(Stated problem): Rewrite the records from the line with "Given: Click the Settings gear icon" up to and including the line with "Looking at the screenshot, I should tap(1183, 109).", changing "Given" to "Instruction" and leaving everything else as it is.

(Material for the task):
------------------------------------------------------------
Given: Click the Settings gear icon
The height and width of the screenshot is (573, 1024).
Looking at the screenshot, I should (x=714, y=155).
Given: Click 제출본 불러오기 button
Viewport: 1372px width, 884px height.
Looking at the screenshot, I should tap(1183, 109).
------------------------------------------------------------
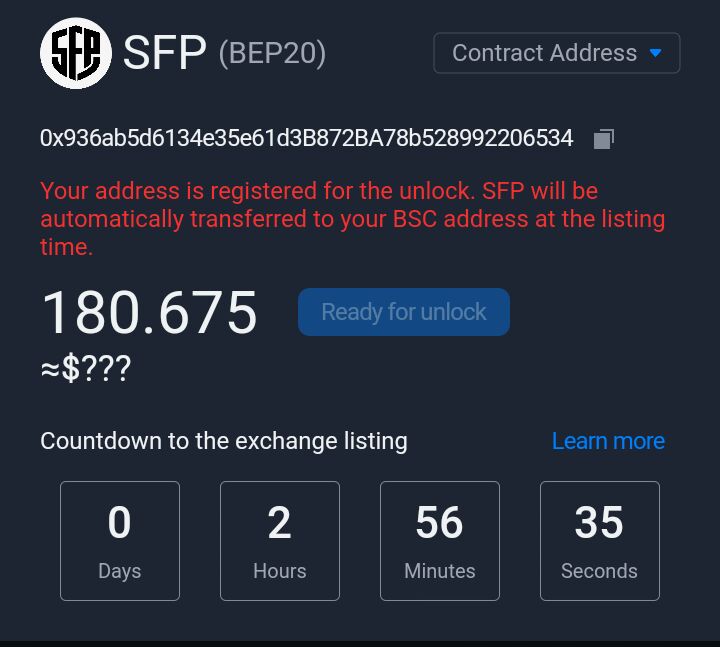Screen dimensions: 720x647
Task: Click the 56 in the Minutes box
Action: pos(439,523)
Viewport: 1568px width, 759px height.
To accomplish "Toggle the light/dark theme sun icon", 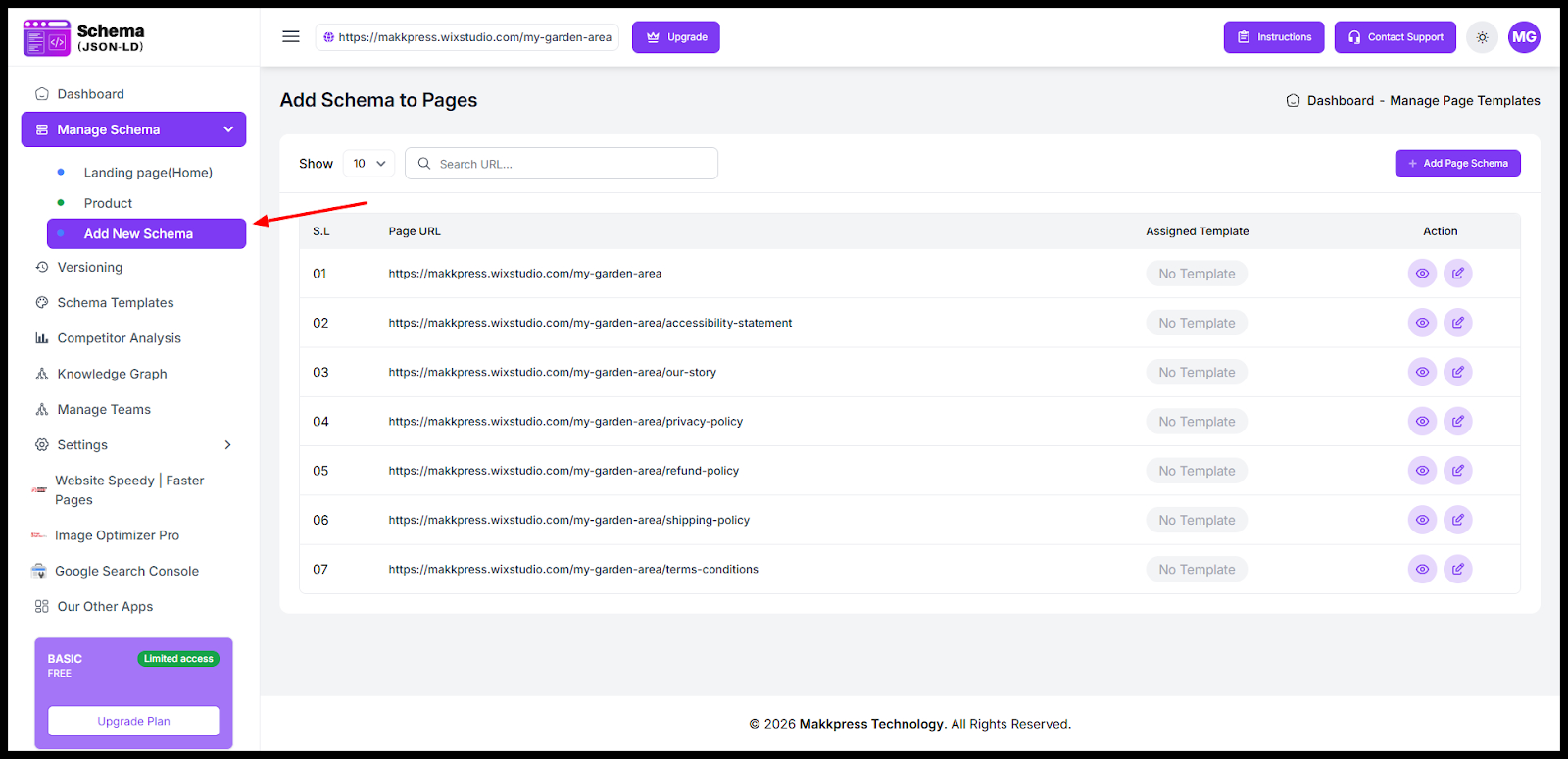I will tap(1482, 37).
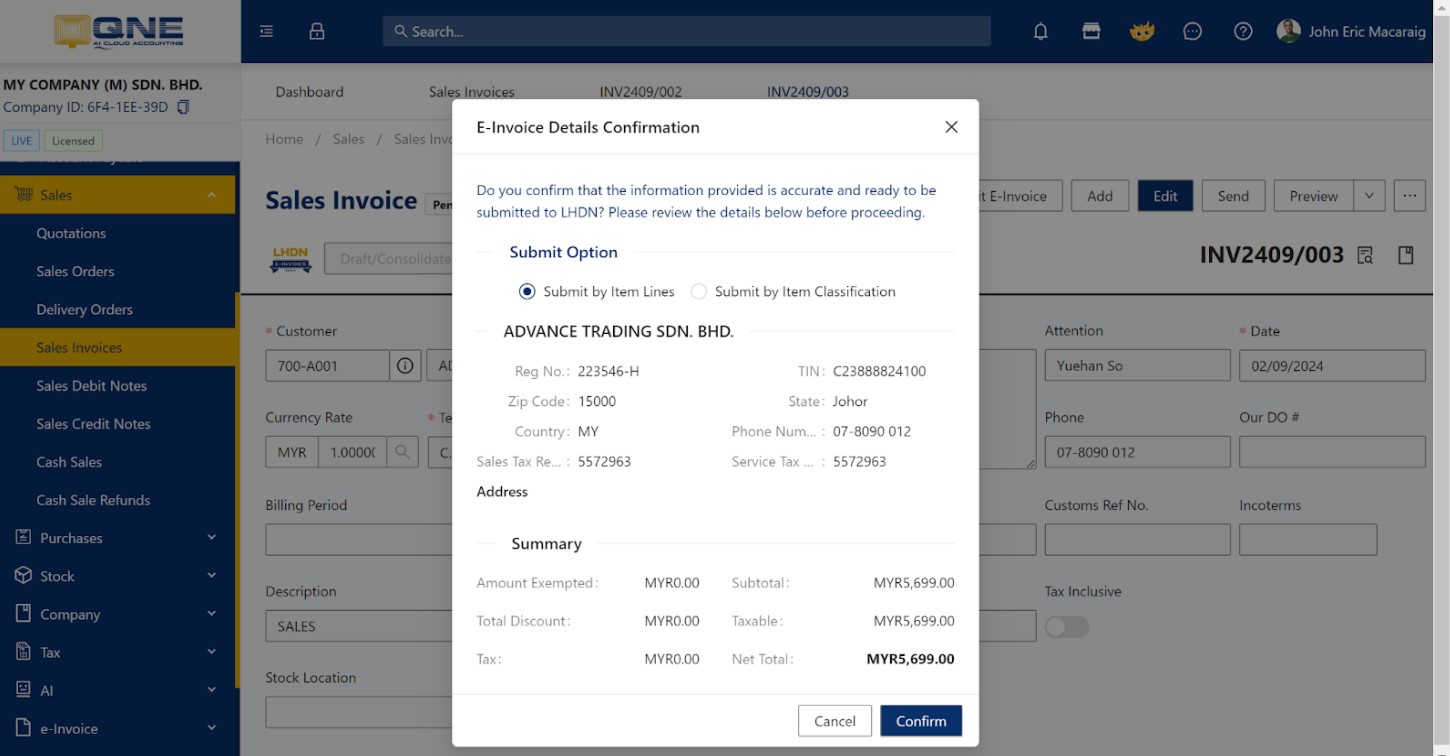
------------------------------------------------------------
(Output):
Instruction: Click the Settings gear icon
The height and width of the screenshot is (573, 1024).
Looking at the screenshot, I should (x=714, y=155).
Instruction: Click 제출본 불러오기 button
Viewport: 1372px width, 884px height.
Looking at the screenshot, I should tap(1183, 109).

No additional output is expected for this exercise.